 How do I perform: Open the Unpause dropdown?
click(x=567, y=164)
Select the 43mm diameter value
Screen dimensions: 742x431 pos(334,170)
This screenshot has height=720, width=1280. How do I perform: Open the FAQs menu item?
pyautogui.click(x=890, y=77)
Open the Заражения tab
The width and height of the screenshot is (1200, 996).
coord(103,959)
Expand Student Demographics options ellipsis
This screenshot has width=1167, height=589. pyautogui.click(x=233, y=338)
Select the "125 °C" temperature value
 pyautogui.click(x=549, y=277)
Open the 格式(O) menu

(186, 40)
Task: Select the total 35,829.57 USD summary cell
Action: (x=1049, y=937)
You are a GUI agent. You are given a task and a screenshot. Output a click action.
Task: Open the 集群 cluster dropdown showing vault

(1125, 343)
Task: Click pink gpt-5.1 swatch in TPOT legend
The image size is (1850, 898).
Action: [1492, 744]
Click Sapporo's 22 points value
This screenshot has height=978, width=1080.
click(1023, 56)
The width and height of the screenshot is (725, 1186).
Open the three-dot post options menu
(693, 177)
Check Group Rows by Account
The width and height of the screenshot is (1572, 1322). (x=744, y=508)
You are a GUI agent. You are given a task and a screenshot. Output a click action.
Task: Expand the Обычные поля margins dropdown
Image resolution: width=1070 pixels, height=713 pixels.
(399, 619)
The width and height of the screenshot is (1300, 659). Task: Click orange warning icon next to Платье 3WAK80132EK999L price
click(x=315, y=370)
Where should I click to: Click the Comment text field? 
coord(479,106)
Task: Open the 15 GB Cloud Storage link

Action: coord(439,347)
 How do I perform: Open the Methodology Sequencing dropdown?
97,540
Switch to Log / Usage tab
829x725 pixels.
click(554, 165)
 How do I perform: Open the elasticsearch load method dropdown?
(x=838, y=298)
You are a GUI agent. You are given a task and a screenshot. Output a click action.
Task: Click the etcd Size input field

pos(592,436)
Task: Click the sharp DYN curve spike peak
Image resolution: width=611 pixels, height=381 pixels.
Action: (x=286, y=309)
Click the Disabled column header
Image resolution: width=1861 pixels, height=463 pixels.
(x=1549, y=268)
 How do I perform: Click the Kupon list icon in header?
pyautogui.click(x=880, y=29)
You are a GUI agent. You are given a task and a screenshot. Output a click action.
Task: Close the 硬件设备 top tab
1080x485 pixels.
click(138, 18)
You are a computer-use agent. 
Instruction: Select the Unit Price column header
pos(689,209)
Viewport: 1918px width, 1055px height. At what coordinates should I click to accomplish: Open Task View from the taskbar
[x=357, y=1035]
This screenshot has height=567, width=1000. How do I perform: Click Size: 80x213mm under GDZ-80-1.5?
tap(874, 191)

□ □ □ □ □

## Exercise aim
Give every entry back exactly as it was written above.

## Response area
 How do I perform: Open the Unpause dropdown?
click(x=567, y=164)
Select the 43mm diameter value
Screen dimensions: 742x431 pos(334,170)
This screenshot has height=720, width=1280. How do I perform: Open the FAQs menu item?
pyautogui.click(x=890, y=77)
Open the Заражения tab
The width and height of the screenshot is (1200, 996).
coord(103,959)
Expand Student Demographics options ellipsis
This screenshot has width=1167, height=589. pyautogui.click(x=233, y=338)
Select the "125 °C" temperature value
 pyautogui.click(x=549, y=277)
Open the 格式(O) menu

(186, 40)
Task: Select the total 35,829.57 USD summary cell
Action: (x=1049, y=937)
You are a GUI agent. You are given a task and a screenshot. Output a click action.
Task: Open the 集群 cluster dropdown showing vault

(1125, 343)
Task: Click pink gpt-5.1 swatch in TPOT legend
The image size is (1850, 898).
Action: [1492, 744]
Click Sapporo's 22 points value
This screenshot has height=978, width=1080.
click(1023, 56)
The width and height of the screenshot is (725, 1186).
Open the three-dot post options menu
(693, 177)
Check Group Rows by Account
The width and height of the screenshot is (1572, 1322). (x=744, y=508)
You are a GUI agent. You are given a task and a screenshot. Output a click action.
Task: Expand the Обычные поля margins dropdown
Image resolution: width=1070 pixels, height=713 pixels.
(399, 619)
The width and height of the screenshot is (1300, 659). Task: Click orange warning icon next to Платье 3WAK80132EK999L price
click(x=315, y=370)
Where should I click to: Click the Comment text field? 
coord(479,106)
Task: Open the 15 GB Cloud Storage link

Action: coord(439,347)
 How do I perform: Open the Methodology Sequencing dropdown?
97,540
Switch to Log / Usage tab
829x725 pixels.
click(554, 165)
 How do I perform: Open the elasticsearch load method dropdown?
(x=838, y=298)
You are a GUI agent. You are given a task and a screenshot. Output a click action.
Task: Click the etcd Size input field

pos(592,436)
Task: Click the sharp DYN curve spike peak
Image resolution: width=611 pixels, height=381 pixels.
Action: (x=286, y=309)
Click the Disabled column header
Image resolution: width=1861 pixels, height=463 pixels.
(x=1549, y=268)
 How do I perform: Click the Kupon list icon in header?
pyautogui.click(x=880, y=29)
You are a GUI agent. You are given a task and a screenshot. Output a click action.
Task: Close the 硬件设备 top tab
1080x485 pixels.
click(138, 18)
You are a computer-use agent. 
Instruction: Select the Unit Price column header
pos(689,209)
Viewport: 1918px width, 1055px height. At what coordinates should I click to accomplish: Open Task View from the taskbar
[x=357, y=1035]
This screenshot has height=567, width=1000. How do I perform: Click Size: 80x213mm under GDZ-80-1.5?
tap(874, 191)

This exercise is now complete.